Task goal =
Write the next part of the passage about lucky imaging in astronomy, picking up after its final sentence.

Extract =
= Beginning of Section =

Taking pictures of the night sky isn’t the easiest thing to do, especially if you want just one clear and close-up image.
So what’s a solution to this? Take hundreds, if not thousands of pictures of your target in the sky. Scientists use this technique called lucky imaging, and despite its name, it is not just pure luck.
When images are taken from telescopes on the ground, they are mostly blurred by Earth’s atmosphere. No matter how powerful the telescope is, the natural diffraction caused by particles in the air makes it difficult to focus and capture a clear image of the sky.
To overcome the diffraction, astronomers commonly use a process called “lucky imaging.” Over 50,000 or so images, also known as exposures, are taken within a few seconds. In this huge number of images taken within a few milliseconds, there will at least be several images that are much higher quality than the others.

= End of Section =

Data extracts =
= Beginning of Section =

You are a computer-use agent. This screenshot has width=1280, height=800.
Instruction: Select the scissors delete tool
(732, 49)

= End of Section =
= Beginning of Section =

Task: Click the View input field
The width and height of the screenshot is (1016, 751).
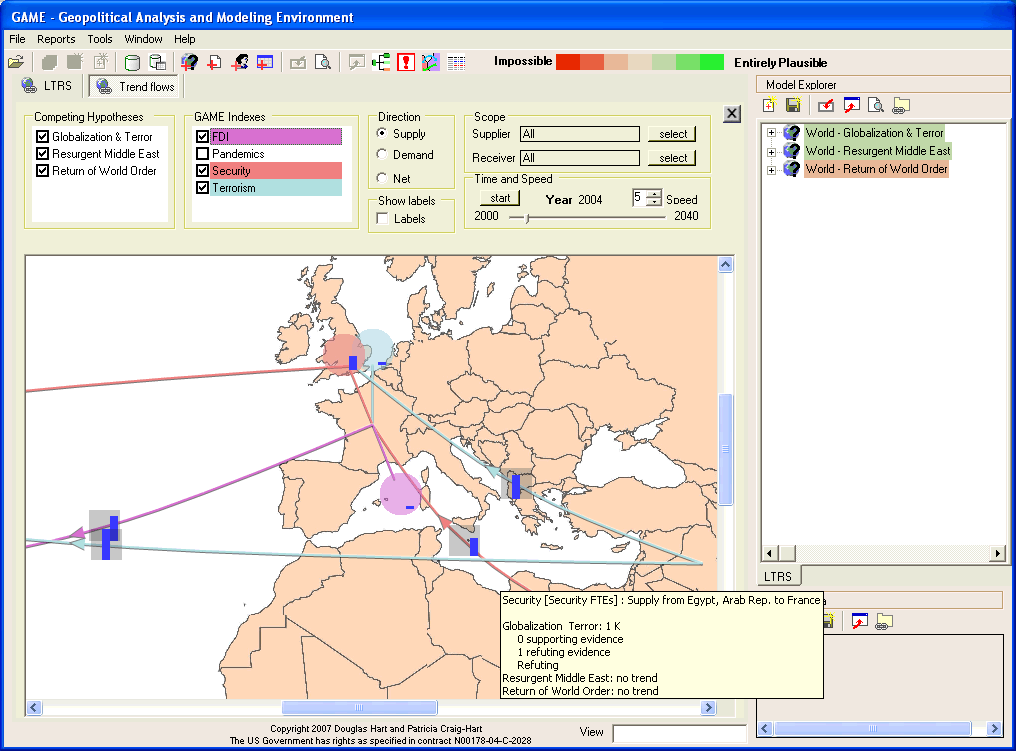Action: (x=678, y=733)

= End of Section =
= Beginning of Section =

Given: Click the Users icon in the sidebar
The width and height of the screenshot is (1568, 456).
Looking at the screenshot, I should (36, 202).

= End of Section =

Response =
Astronomers take these sharper images or parts of the images and combine them to make one sharper image. The result is a clearer image of the stars and planets in the sky.
The Gemini North telescope in Hawaii took hundreds of photos of Jupiter. Using lucky imaging, researchers were able to piece together an impressive infrared image of Jupiter.
The image allowed them to see what is beyond the cloudy layer on the surface of the planet. In particular, the Great Red Spot, the most well-known feature of the largest planet in the Solar System, is a gap in the stormy surface. With the help of the Hubble Space Telescope and techniques like lucky imaging, researchers will continue to observe Jupiter’s weather systems.